=== DOCUMENT TEXT ===
** Start **

# NVidia nForce board and mounting filesystems

## BlackHatRob

I have just installed gentoo on my desktop which has the nforce4 chipset. When I rebooted my machine after installing grub, I got a kernel panic stating that it couldn't mount /dev/hdb3 (my root filesystem). I am wondering if this could be because I didn't compile drivers into the kernel for the chipset?

Does anyone have any ideas why I am getting this error?

----------

## ttuegel

You should be able to determine from the output whether or not it's detecting your hard drive: look for something about hdb (it should list all the partitions on it, IIRC).  If you're seeing something like that, then you didn't compile in the driver for the filesystem you formatted your root partition as.  Otherwise, make sure you have the "AMD and nVidia IDE" driver in your kernel.

----------

## BlackHatRob

I was thinking it was because it didn't have the nForce driver module... I just never saw it in the kernel. Thanks for that.

1 more problem now though. Once the system fully boots and I get a command prompt, I have no input. I use a USB keyboard and I do have 

usb human interface device (full HID) support and /div/hiddev raw HID device support compiled directly into the kernel. Any ideas on that one?

Thank you very much in advance,

Robert

----------

## DieselPower

Check that USB KBD and mouse input are enabled in the BIOS. I had the same problem on my TForce4U mobo and that fixed it.

----------

## BlackHatRob

I checked that and I am still having  the problem.

** End **

=== EXERCISE TASKS ===
• 1. Answer these questions about the forum thread on the nForce board and mounting filesystems:
(a) Which device did the kernel panic say it could not mount?
(b) If the hard drive is not being detected, which driver does the first reply say to make sure is in the kernel?
(c) Which setting does the reply about the TForce4U board suggest checking in the BIOS?
• 2. Carry the forum thread on the nForce board and mounting filesystems forward from its last post.

=== STORED DATA ===

** Start **

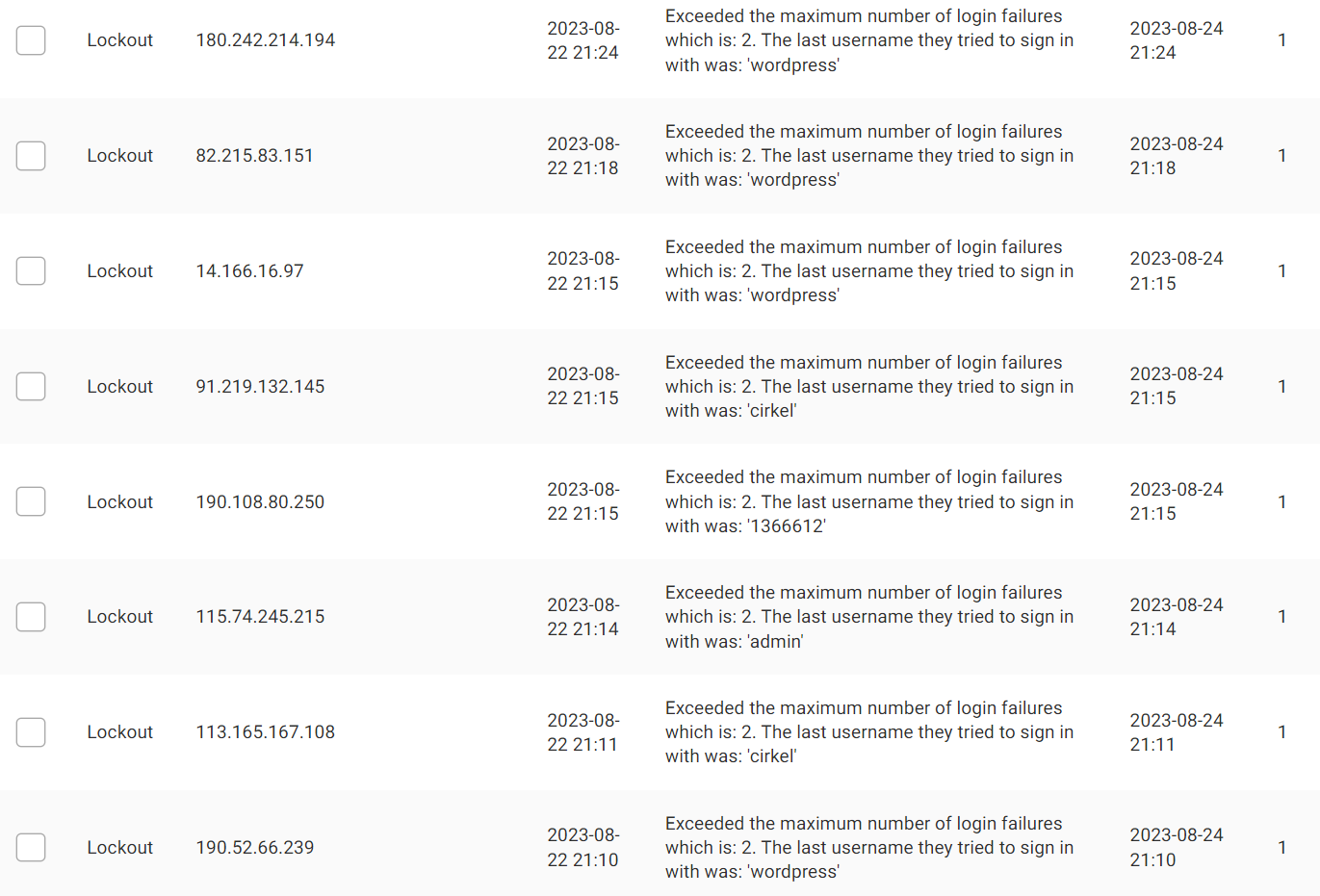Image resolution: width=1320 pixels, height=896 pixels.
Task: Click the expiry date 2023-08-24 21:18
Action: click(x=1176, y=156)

** End **
** Start **

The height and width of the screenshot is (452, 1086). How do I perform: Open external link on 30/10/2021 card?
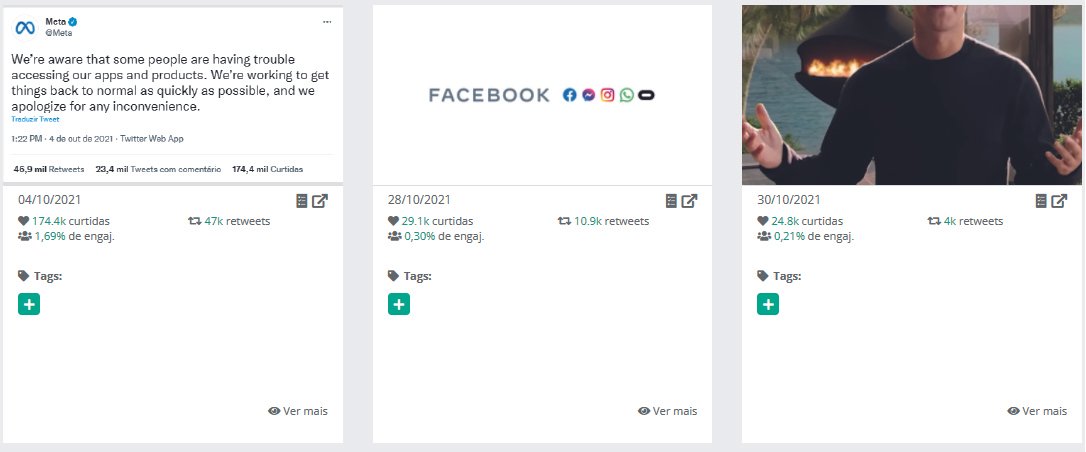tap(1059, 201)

** End **
** Start **

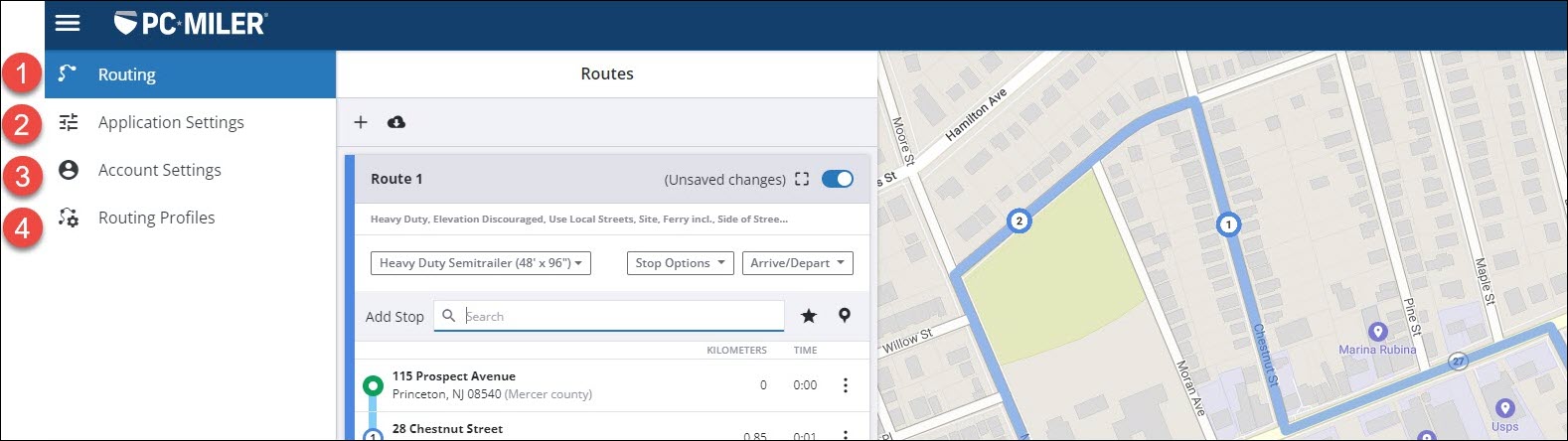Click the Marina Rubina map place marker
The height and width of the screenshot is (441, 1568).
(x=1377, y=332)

** End **

=== TASK-BY-TASK OUTPUTS ===
• 1.
(a) /dev/hdb3, the root filesystem.
(b) The "AMD and nVidia IDE" driver.
(c) That USB keyboard and mouse input are enabled.

• 2.
The machine seems frozen once it gets to the login prompt. the numlock light will ont go away when i press the key, etc. I've tried removing and reinserting the keyboard into the pc, but the problem persists.

----------

## DieselPower

Can you get or do you have a PS/2 keyboard to try? Does the livecd do the same thing? If the livecd works, chroot and emerge gpm and see if the mouse works in the console. If it does the machine is not frozen and you'll like the console mouse anyway!

----------

## BlackHatRob

I went ahead and installed the 64 bit version of everything and it seems to work fine now.

I have noticed a few things about the 2006.1 liveCd that may be classified as bugs:

1. The 2006.0 livecd, when using dodmraid detects the nForce Raid drives properly, 2006.1 does not

2. /usr/bin/touch is broken on the 2006.1 x86 livecd. It does not implement updating timestamps (as per the error: Cannot update timestamp, function not implemented)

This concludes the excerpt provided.